It was made too soon, only about 1 year after the actual events.
So it's a surface level depiction and leaves out things like Nichol's shady/suspicious behavior, instead making her just another victim of Chris' lies who did nothing wrong

Where is she now? Someone like that should have at least a fb or something

He was in on it

I've always found this photo compelling, not in any erotic sense but because it evokes an opposite mood of an almost stifling mundanity. The plain office lady leaning against the door, playing at a sultriness she can't even comprehend. The articially lit internal bathroom with no windows, copy last McMansion sterility. The drab brown bikini with the heart motif. The straying husband caught in the mirrors reflection, intently capturing the moment as though staring at a high protein meal in the microwave. Pottery.

white boy of the year

Chris would demolishes this guy

#false

I'm a 35 year old British man with a slight alcohol problem. How do I get an American woman with a butterface and a bod like this? Please help.

when are we gonna get our Wicked treatment and get a musical told from the perspective of Chris Watts

Offer drugs

Just go to a bar in America. They'll be completely enamored by your accent even if it's low class.

1. Buy a tennis racket and balls
1a. Can't play tennis? Take 1 hour and a wall and learn. It's easy.
2. Go to Craigslist and post in appropriate section: "British guy seeking tennis partner." Add friendly details. Say "all skill levels welcome."
3. Do not respond to males. Respond to females
4. Meet them and play tennis. And chat...

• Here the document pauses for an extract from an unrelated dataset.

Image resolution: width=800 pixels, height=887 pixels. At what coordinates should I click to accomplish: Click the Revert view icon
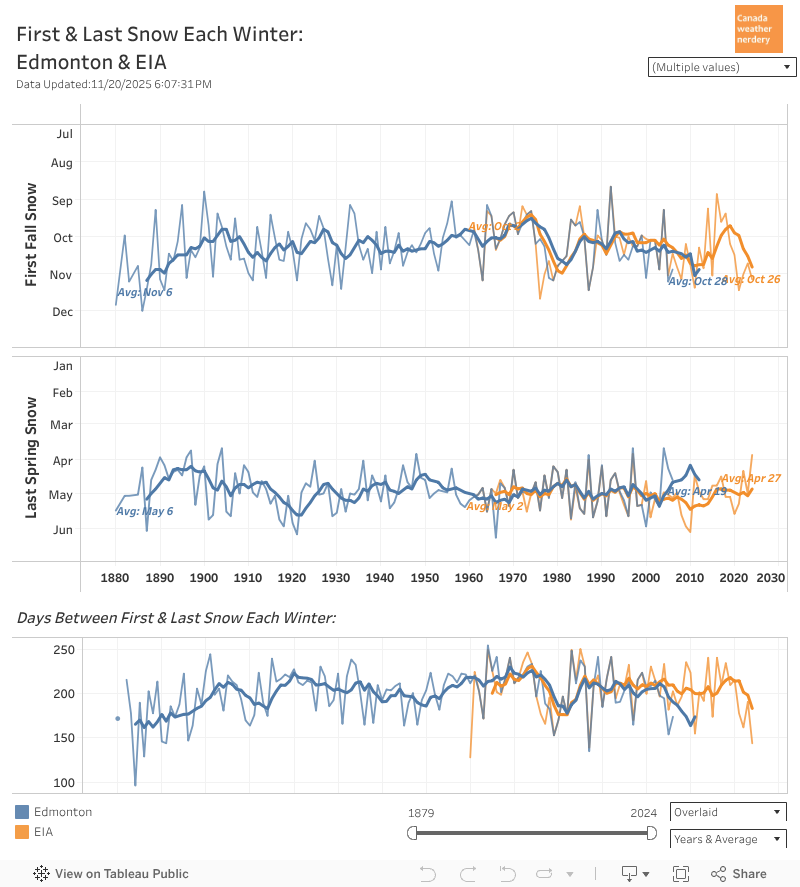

It works because women are surface level. They won't meet a strange guy for coffee because IT'S A DATE ZOMG STRANGER DANGER OMGZ I COULD GET DATERAPED OMGZ. But they'll meet a strange guy to play tennis.

You're welcome.

They seemed to really downplay their actual relationship and the shit the wife was doing. Not to say that any of it was deserved at all. Here's what I think;

Chris was and still is a codependent loser who married the first bitch to fuck him and knocked her up. His wife has some kind of mental issues, probably BPD. He's slowly having his mental health and finances drained by his wife who is involve in some pyramid scheme and calling it a job while she posts over exaggerated posts on social media about her perfect life. Chris starts to get fit and actually gains a little confidence. He noticed he's getting a little more attention from women, even more confidence.

Unfortunately Chris is actually retarded as there was no way he could have expected his plan to work in the slightest.

to be fair given their home she seemed like the typical overenthusiatic vapid woman with 600 shoes and life laff love pictures everywhere, video also has spooky ghost voices in it
youtube.com/watch?v=dfncNy4OTuY

On second thought, just say "Seeking tennis partner." Let them find out you're British. Women love surprises.